Top QB Prospect Chimes in on Deflate-Gate

MOBILE—Baylor quarterback Bryce Petty, in Mobile for the Senior Bowl, looks to show scouts, in practices during the week and in the game on Saturday, that he has the goods to play in the NFL.

Little did he know, the media attending the event, would be asking him more about “Deflate-Gate” than his career at Baylor. But that was the case during his media session with reporters.

“Obviously you want to get an edge on anything you can,” said Petty, a native of Midlothian, Texas. “I’m not condoning going against what is legal. That would be frowned upon. It’s one of those things where if everyone has to do it, you have to go along with it. You can’t take the short road.”

In college football, teams pick the footballs their offense uses on game day.

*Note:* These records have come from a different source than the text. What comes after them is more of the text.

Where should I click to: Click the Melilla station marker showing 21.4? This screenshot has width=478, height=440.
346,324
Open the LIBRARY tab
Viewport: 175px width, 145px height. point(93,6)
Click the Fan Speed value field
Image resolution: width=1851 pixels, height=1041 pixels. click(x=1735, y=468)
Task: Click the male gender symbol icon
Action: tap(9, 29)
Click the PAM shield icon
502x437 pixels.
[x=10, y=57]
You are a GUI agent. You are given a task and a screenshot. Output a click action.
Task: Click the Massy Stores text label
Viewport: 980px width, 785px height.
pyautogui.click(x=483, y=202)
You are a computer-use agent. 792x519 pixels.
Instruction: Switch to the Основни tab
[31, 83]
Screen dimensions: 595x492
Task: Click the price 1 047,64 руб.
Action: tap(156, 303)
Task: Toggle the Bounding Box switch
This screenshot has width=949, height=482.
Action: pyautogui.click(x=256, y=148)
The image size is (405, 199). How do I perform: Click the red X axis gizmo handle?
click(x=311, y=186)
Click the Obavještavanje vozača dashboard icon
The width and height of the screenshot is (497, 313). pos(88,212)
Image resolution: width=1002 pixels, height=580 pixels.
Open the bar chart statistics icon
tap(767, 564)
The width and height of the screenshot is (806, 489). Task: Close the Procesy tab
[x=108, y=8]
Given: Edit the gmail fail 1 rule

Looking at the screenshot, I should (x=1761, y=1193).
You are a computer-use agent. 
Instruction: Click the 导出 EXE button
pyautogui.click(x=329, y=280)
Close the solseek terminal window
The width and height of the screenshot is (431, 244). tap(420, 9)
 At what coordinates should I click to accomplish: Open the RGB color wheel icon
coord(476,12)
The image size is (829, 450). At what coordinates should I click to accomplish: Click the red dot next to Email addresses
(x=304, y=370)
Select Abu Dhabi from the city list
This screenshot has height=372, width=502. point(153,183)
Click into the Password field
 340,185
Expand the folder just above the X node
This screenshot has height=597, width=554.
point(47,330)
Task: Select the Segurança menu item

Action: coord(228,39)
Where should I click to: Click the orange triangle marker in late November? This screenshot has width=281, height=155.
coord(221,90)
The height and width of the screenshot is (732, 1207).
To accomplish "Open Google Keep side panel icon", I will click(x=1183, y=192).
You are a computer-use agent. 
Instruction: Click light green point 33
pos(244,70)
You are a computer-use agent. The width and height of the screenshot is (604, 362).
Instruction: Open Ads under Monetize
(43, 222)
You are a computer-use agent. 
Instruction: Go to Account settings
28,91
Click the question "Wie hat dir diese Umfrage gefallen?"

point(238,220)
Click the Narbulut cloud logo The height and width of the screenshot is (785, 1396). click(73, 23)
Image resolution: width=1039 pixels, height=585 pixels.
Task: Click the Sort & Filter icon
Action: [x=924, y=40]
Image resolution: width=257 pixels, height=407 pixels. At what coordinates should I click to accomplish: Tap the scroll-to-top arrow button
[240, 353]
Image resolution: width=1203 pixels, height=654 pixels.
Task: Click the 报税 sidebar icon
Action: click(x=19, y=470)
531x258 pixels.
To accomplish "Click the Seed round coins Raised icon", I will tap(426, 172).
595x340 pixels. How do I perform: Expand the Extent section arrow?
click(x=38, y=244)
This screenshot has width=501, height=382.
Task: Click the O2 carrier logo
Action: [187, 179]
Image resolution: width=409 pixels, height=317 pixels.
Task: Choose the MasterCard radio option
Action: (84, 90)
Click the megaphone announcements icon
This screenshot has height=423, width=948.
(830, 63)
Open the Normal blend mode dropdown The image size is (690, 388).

“There are 10-12 footballs you like,” Petty said. “Most of the time it’s the ones you throw in practice.”

But even though you pick the footballs, they have to be inflated to a certain level. In November of 2012, USC was fined by the NCAA for intentionally deflating balls during the first half of a loss to Oregon.

“Game officials discovered and re-inflated three of the balls before the game and two others at halftime. All balls were regulation in the second half,” read a statement from USC after the game. “”When informed of this allegation by the Pac-12, USC investigated it immediately. The student manager confirmed that he had, without the knowledge of, or instruction from, any USC student-athlete, coach, staff member or administrator, deflated those game balls after they had been tested and approved by officials prior to the game.”

On the Wednesday following the game, USC fired the student manager.

Perhaps because Petty played most of his games in the South, ball pressure has never been a big deal to him.

“It’s all about the feel of the laces and ball more than the pressure, to me anyway,” Petty said.

But he understands that in cold weather, the football can be a lot more difficult to deal with. He added, “I know when it gets cold, it gets hard to catch and harder to throw.”

As a mid-round draft prospect looking to prove he’s not a by-product of Baylor’s funky offensive system, Petty would love the chance to throw any ball on the NFL level—no matter how inflated.